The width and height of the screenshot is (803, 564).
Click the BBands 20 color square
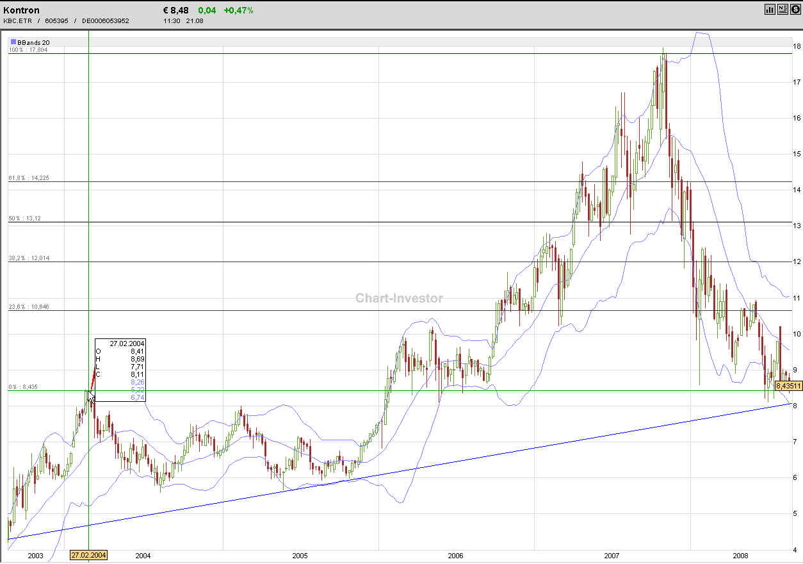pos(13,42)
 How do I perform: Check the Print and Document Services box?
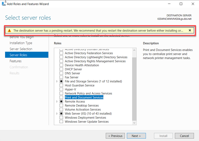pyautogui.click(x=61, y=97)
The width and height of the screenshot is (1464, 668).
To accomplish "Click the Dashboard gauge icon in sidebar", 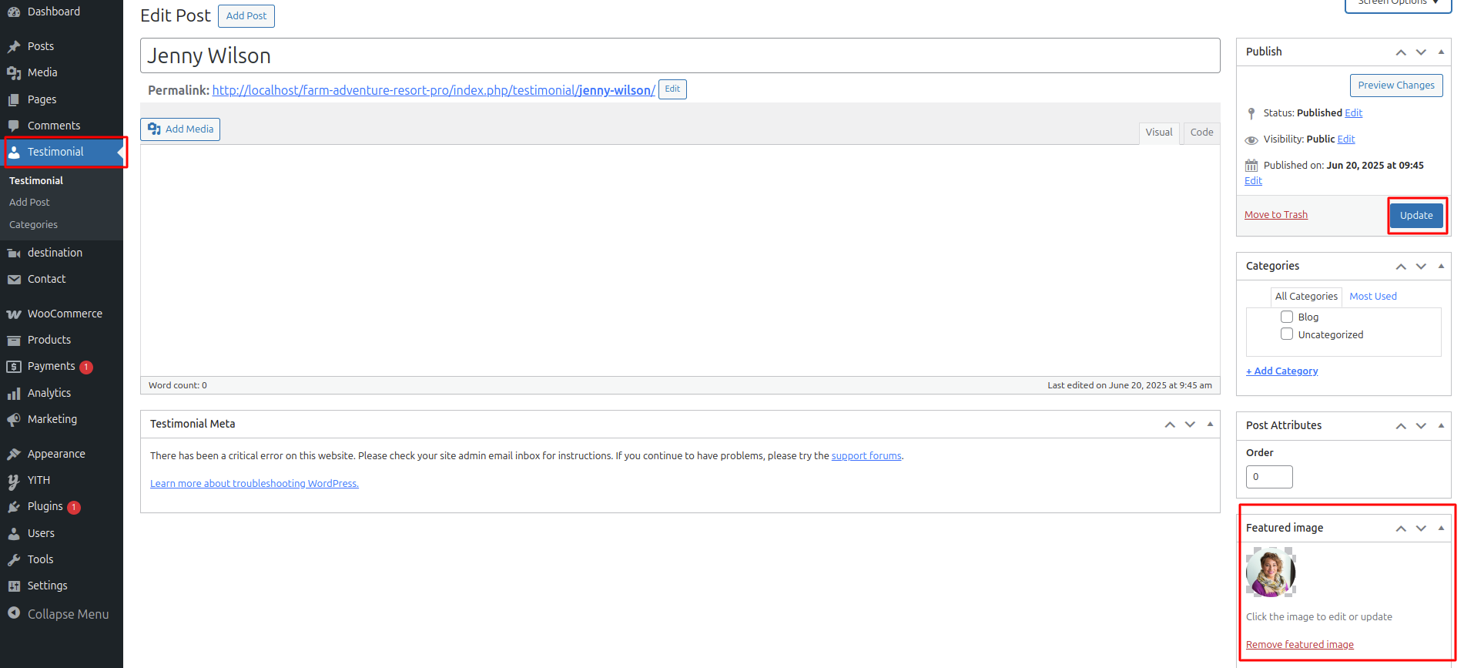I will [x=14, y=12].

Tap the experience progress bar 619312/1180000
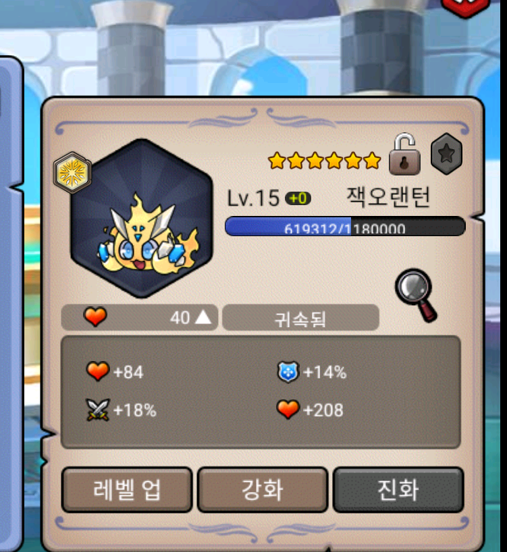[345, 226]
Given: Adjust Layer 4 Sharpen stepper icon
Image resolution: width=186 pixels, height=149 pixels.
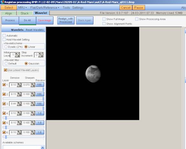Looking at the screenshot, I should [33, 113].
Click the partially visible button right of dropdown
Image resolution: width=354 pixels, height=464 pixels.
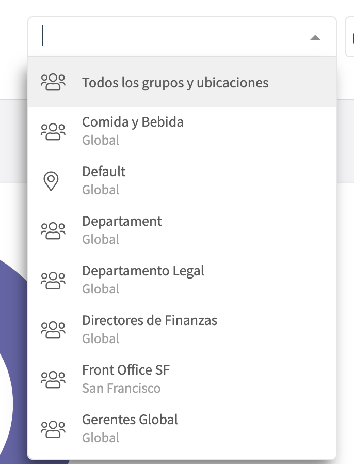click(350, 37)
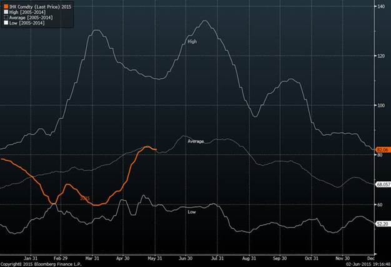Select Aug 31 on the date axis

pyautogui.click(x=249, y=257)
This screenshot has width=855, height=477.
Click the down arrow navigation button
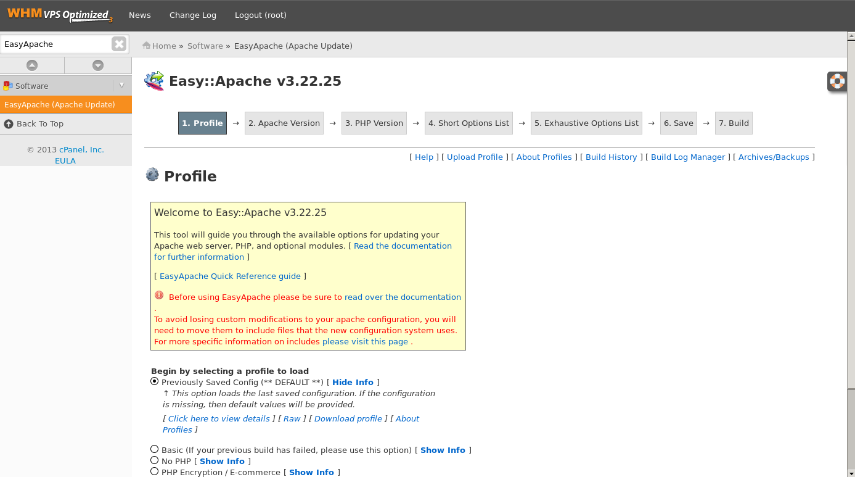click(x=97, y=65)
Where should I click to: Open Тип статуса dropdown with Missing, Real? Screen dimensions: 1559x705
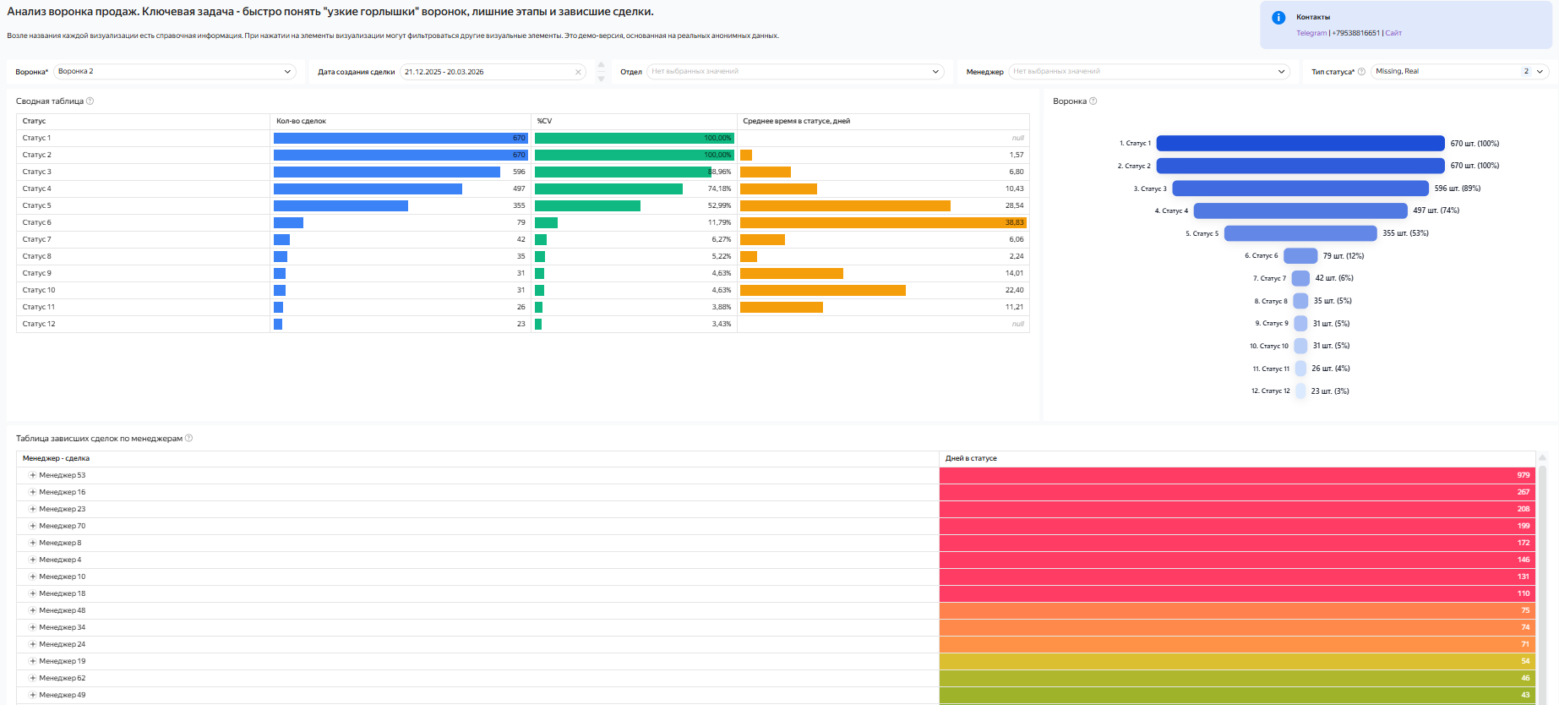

WHAT YOU ARE ASKED TO DO:
Pictures are not part of the copy; reproduce exactly and only the lines from the line containing "This screenshot has width=855, height=477." through the end of the listing.

SOLUTION:
This screenshot has width=855, height=477.
Click the down arrow navigation button
click(x=97, y=65)
Where should I click to: Open Тип статуса dropdown with Missing, Real? Screen dimensions: 1559x705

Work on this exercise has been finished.